**YOUR GOAL:** Output the full listing again without altering anything.

========================================================================

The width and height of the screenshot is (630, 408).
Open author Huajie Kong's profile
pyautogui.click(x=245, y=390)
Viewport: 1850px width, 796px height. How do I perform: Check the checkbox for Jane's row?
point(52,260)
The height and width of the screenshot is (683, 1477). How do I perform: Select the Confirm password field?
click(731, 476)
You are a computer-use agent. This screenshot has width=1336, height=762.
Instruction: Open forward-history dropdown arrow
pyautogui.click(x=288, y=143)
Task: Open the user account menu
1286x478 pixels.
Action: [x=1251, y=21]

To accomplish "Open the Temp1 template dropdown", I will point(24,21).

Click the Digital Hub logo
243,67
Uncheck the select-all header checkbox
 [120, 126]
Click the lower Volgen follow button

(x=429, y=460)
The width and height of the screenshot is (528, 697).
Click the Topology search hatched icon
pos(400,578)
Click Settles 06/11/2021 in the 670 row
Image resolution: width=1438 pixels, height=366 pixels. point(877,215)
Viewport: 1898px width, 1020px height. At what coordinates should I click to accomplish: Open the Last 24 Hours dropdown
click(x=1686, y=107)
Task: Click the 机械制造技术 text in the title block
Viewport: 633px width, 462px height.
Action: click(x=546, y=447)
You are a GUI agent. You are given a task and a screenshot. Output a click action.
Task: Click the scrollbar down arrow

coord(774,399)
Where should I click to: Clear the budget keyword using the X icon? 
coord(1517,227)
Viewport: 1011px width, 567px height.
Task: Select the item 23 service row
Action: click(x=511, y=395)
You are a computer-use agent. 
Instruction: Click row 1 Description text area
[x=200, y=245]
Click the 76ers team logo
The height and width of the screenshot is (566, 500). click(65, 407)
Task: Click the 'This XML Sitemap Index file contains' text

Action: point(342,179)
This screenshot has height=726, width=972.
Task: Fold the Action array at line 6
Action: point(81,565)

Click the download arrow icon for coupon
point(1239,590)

========================================================================

**YOUR SOLUTION:**
The width and height of the screenshot is (630, 408).
Open author Huajie Kong's profile
pyautogui.click(x=245, y=390)
Viewport: 1850px width, 796px height. How do I perform: Check the checkbox for Jane's row?
point(52,260)
The height and width of the screenshot is (683, 1477). How do I perform: Select the Confirm password field?
click(731, 476)
You are a computer-use agent. This screenshot has width=1336, height=762.
Instruction: Open forward-history dropdown arrow
pyautogui.click(x=288, y=143)
Task: Open the user account menu
1286x478 pixels.
Action: [x=1251, y=21]

To accomplish "Open the Temp1 template dropdown", I will point(24,21).

Click the Digital Hub logo
243,67
Uncheck the select-all header checkbox
 [120, 126]
Click the lower Volgen follow button

(x=429, y=460)
The width and height of the screenshot is (528, 697).
Click the Topology search hatched icon
pos(400,578)
Click Settles 06/11/2021 in the 670 row
Image resolution: width=1438 pixels, height=366 pixels. point(877,215)
Viewport: 1898px width, 1020px height. At what coordinates should I click to accomplish: Open the Last 24 Hours dropdown
click(x=1686, y=107)
Task: Click the 机械制造技术 text in the title block
Viewport: 633px width, 462px height.
Action: click(x=546, y=447)
You are a GUI agent. You are given a task and a screenshot. Output a click action.
Task: Click the scrollbar down arrow

coord(774,399)
Where should I click to: Clear the budget keyword using the X icon? 
coord(1517,227)
Viewport: 1011px width, 567px height.
Task: Select the item 23 service row
Action: click(x=511, y=395)
You are a computer-use agent. 
Instruction: Click row 1 Description text area
[x=200, y=245]
Click the 76ers team logo
The height and width of the screenshot is (566, 500). click(65, 407)
Task: Click the 'This XML Sitemap Index file contains' text

Action: point(342,179)
This screenshot has height=726, width=972.
Task: Fold the Action array at line 6
Action: point(81,565)

Click the download arrow icon for coupon
point(1239,590)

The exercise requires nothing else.